Reader, let me tell you, these children have NEVER been so interested in me, my views, my well-being, or what I think of them. They shadowed me over several acres, making sure “Aaron” saw that they were also pulling smaller branches, and narrating how they “know how to do that!” My son showed “Aaron” all his vehicles, jabbering solicitously about how fast they were, don’t you think?! And then my daughter kicked it into high gear, talking to me as if I were a brand new best friend.
“Hey Aaron, do you know my toenails are purple? It’s wearing off actually. I know how to get water from the sink! Let me show you. I get a glass and a straw and use the small spout because the water is cleaner there. Have you seen my artwork?” <previously monosyllabic, contrary, hissing child takes “Aaron” to the fridge and narrates all her drawings and paintings.> “Do you know how to do watercolors? I’ll show you.” <locates, opens, unloads, organizes her easel set, gets paintbrushes and water and paint and paper out, none of which I’ve ever been able to get her to do for herself, and begins painting, pointing with her free hand to the different effects she’s getting with the brush, and naming every color clearly, as though “Aaron” is now both friend and charge.

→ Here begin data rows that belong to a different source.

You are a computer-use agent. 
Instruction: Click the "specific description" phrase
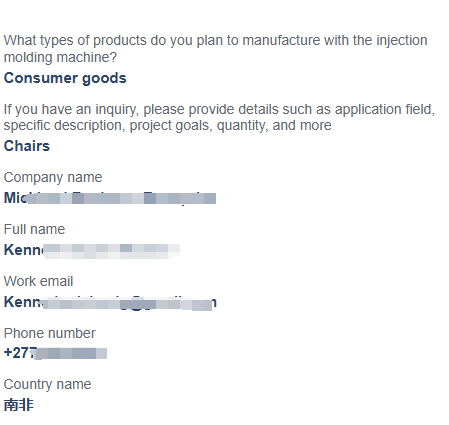65,126
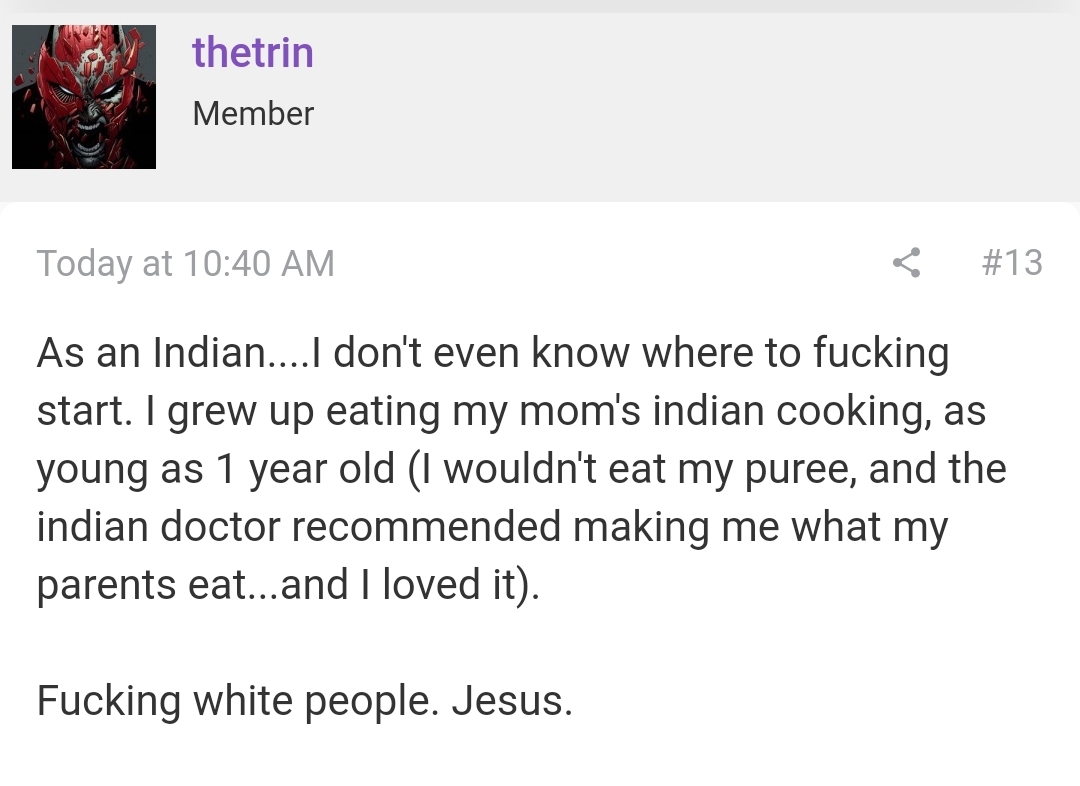Click the phrase "indian doctor recommended"
The image size is (1080, 786).
[299, 527]
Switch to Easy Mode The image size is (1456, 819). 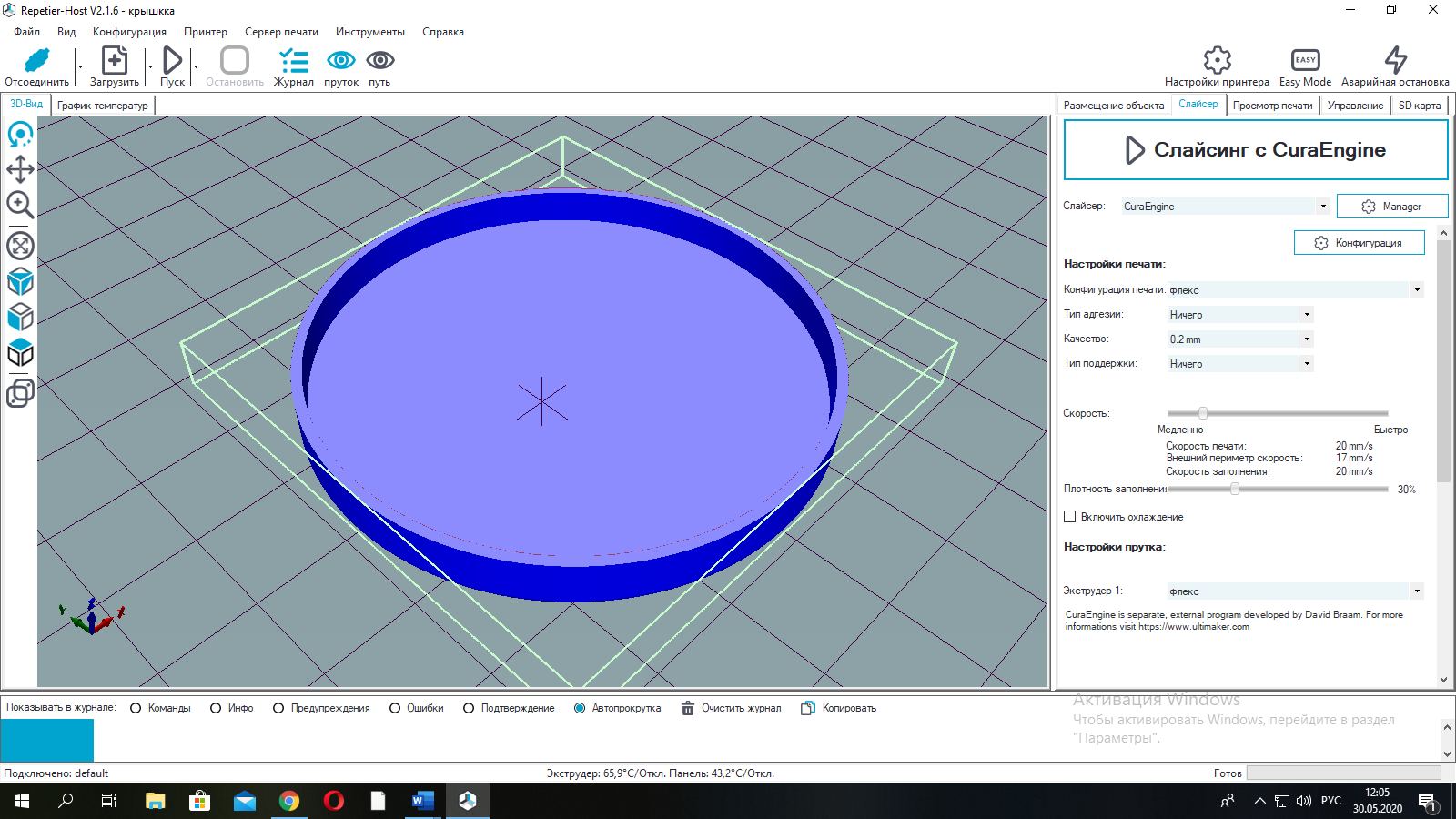pyautogui.click(x=1305, y=61)
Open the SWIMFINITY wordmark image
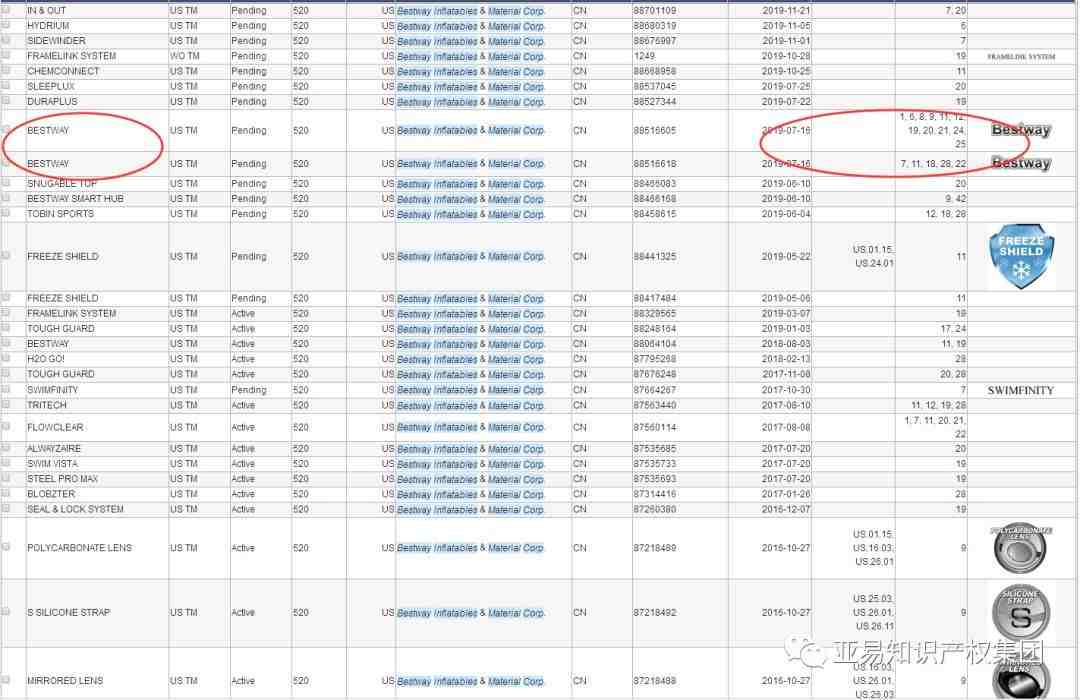Screen dimensions: 1080x700 (1021, 390)
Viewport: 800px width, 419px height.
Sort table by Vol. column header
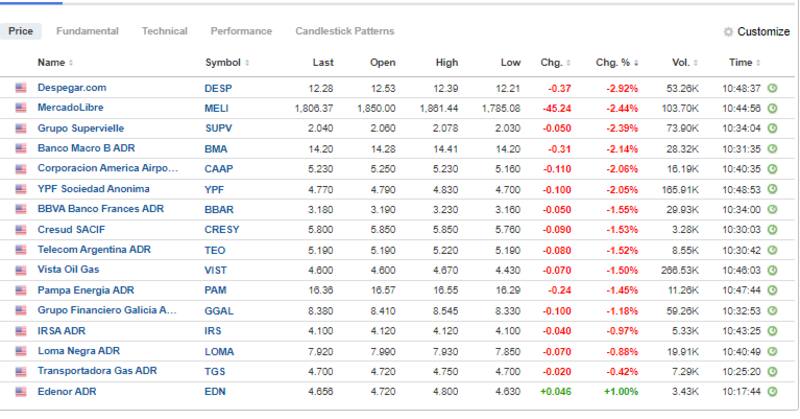click(x=683, y=63)
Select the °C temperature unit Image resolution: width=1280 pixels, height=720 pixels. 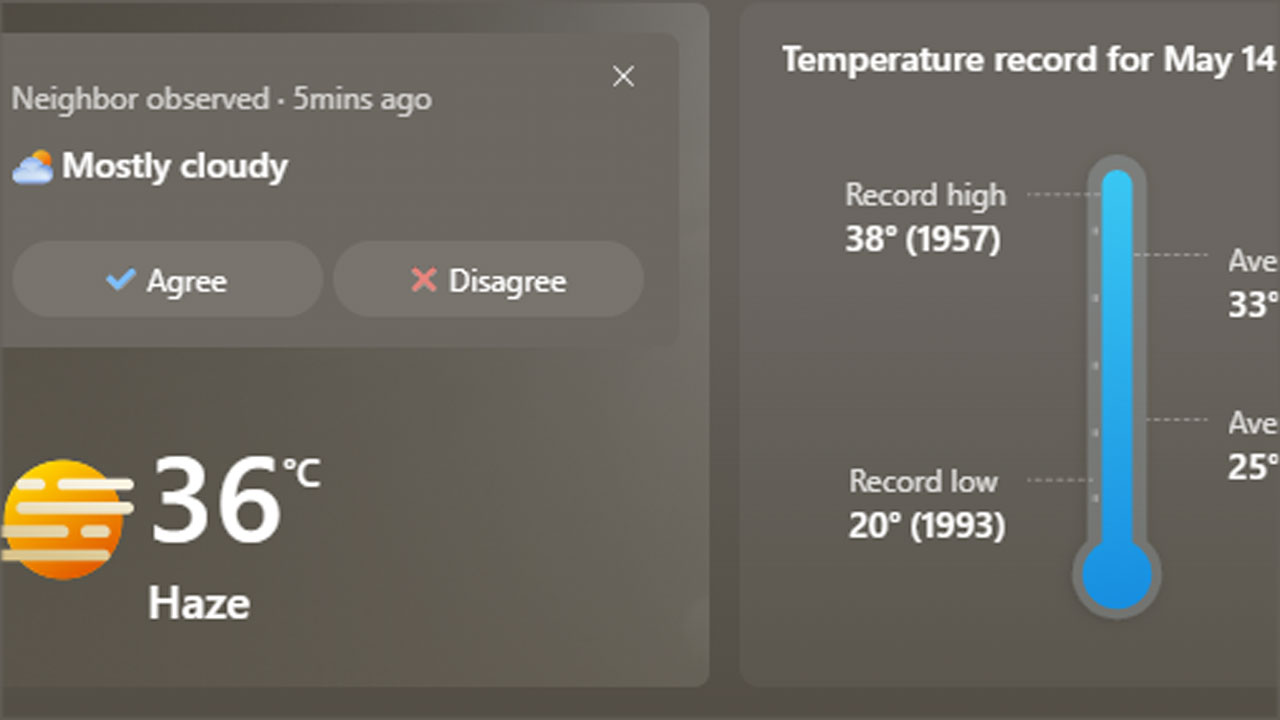point(301,473)
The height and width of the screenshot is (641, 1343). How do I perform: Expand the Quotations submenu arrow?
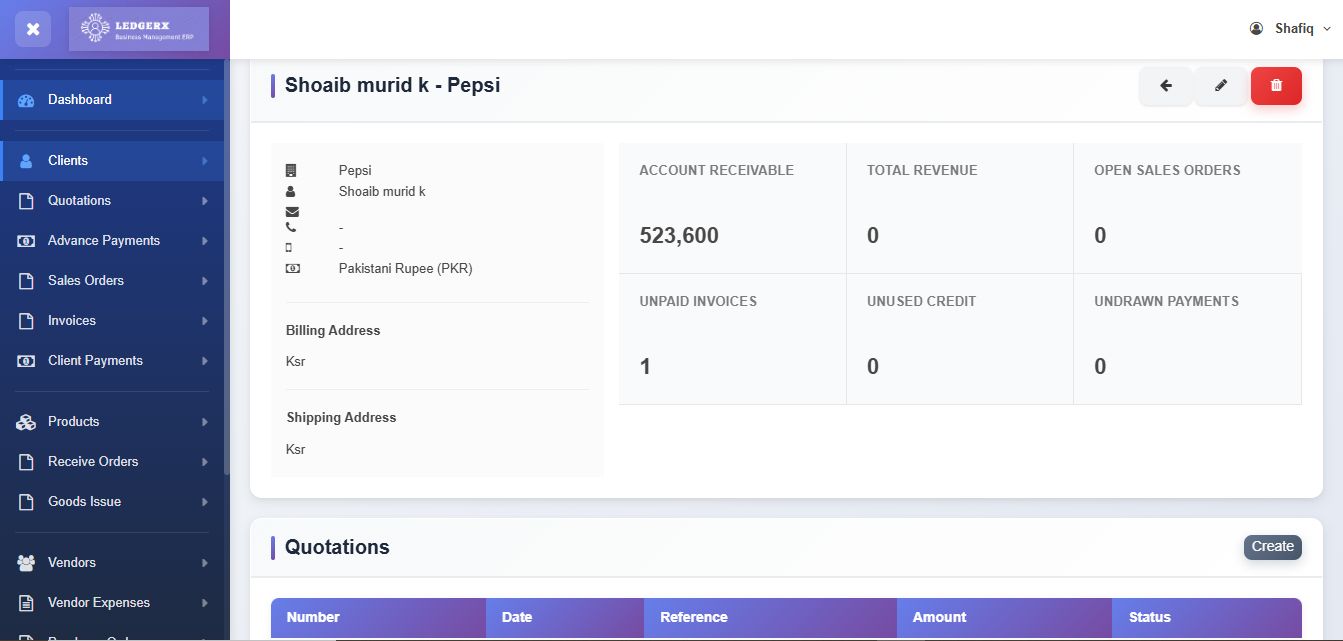(205, 201)
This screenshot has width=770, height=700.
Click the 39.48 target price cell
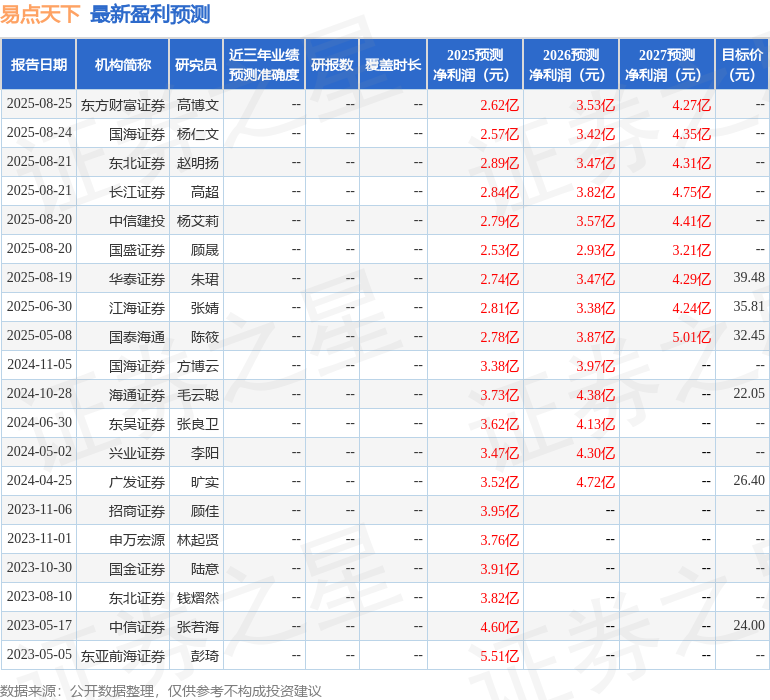click(748, 277)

We even get into a heartfelt, sighing discussion about siblings, how and she asks “Aaron” if he has a brother, which of course I decide he does, and we commiserate about the difficulties of sharing. She wonders, knowingly, “is he just two?” <nods sagely> “Two is a hard age.”
It doesn’t stop there— we go for almost two hours on the novelty of having Aaron in the house. A tour of the dress-up box, explanations of several more machines, any story they can remember that might catch Aaron’s interest. The magic of Aaron, of course, is that he IS interested, and can be, because the devastation all around him is not his own, but is something he specializes in clearing. As Aaron, I get to see my kids for a minute as others might, someday— not so much bloodsucking groundhogs as spirited humans with a startling capacity to engage.
Aaron just called, actually, to ask when the best time to come with the machinery was. I said that he’d better avoid the 10:30-12:30 slot, since my mother will be watching the kids then, and if there’s both a non-mom caregiver AND heavy machinery going down, they’ll “eat her alive.” He laughed, a no-reservations kind of laugh.
Thanks to the general revived understanding on our block that entropy is the natural state of things, we haven’t had to answer any awkward questions today, such as “why are you wearing nothing but underwear and ear protection and picking up sticks in our lawn?” Because that’s the way the world is, Jan. Today we all know it, which is nice.
I will keep you apprized. But so far, these are the gifts the devastating weather has brought.
You have the most creative ways of coping!
Dear Caroline, I love the Aaron in you, so resourceful and understanding!